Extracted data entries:
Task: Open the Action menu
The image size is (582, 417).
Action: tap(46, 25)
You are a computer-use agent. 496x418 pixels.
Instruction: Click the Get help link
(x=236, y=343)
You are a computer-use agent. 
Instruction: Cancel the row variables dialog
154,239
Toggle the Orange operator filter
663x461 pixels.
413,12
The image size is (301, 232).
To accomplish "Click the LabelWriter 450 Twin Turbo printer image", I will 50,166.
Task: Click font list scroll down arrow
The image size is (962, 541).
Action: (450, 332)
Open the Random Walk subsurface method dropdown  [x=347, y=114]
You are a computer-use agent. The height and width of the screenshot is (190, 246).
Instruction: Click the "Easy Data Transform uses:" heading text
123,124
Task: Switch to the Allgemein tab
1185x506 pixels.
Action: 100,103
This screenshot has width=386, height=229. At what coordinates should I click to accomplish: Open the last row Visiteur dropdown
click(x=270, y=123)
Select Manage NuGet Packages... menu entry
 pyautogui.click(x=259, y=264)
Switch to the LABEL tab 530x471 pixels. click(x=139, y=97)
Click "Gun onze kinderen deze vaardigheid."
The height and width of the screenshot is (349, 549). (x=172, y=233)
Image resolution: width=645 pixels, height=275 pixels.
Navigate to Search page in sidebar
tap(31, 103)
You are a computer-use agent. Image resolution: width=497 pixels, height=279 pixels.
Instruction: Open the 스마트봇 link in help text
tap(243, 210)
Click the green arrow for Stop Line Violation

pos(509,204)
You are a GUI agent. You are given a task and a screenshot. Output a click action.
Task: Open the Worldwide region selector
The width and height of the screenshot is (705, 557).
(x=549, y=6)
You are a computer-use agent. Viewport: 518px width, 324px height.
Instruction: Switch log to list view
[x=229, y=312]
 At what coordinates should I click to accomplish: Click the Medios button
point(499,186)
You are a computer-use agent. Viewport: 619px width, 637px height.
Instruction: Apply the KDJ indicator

TASK OBJECTIVE: Could you pull together every line in the records above that contains the string "coordinates"? Case counts.

EXERCISE ANSWER:
This screenshot has width=386, height=229. At what coordinates should I click to accomplish: Open the last row Visiteur dropdown
 At what coordinates should I click to accomplish: Click the Medios button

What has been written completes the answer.